• _Work required_: Each line in the entries below that holds the word "agent" belongs in the answer.

• _Data in this exercise_:

══════════

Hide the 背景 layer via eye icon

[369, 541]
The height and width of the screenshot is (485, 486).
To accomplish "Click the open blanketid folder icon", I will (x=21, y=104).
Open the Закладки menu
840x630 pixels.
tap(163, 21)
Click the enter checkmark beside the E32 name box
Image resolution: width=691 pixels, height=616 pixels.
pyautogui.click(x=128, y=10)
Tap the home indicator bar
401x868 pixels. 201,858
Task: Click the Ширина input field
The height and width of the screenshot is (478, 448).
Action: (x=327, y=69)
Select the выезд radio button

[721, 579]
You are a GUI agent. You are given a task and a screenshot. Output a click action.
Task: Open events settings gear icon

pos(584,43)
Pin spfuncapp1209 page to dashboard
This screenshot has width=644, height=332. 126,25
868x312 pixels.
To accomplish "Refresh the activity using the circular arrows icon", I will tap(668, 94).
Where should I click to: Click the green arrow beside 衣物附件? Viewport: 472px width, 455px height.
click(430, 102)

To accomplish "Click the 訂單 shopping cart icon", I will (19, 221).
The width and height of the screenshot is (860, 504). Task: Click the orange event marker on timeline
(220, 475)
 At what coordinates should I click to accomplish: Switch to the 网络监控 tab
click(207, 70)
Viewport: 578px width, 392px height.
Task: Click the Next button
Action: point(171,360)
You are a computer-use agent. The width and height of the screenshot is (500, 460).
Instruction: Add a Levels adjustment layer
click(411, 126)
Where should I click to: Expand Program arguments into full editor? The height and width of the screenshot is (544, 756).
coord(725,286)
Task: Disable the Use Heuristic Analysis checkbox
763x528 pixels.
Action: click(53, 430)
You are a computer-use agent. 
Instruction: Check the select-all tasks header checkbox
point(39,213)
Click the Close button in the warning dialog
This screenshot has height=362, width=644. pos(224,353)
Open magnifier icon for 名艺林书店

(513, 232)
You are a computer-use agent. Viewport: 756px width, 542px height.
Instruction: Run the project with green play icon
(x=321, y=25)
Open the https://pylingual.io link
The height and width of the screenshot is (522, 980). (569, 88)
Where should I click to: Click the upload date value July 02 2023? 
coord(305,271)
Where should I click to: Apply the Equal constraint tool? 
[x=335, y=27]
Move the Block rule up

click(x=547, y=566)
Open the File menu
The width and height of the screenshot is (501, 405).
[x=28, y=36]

══════════

• _Solution for this exercise_:
You are a GUI agent. You are given a task and a screenshot. Output a click action.
You are a computer-use agent. The width and height of the screenshot is (500, 460).
You are a computer-use agent. 
You are a computer-use agent. Viewport: 756px width, 542px height.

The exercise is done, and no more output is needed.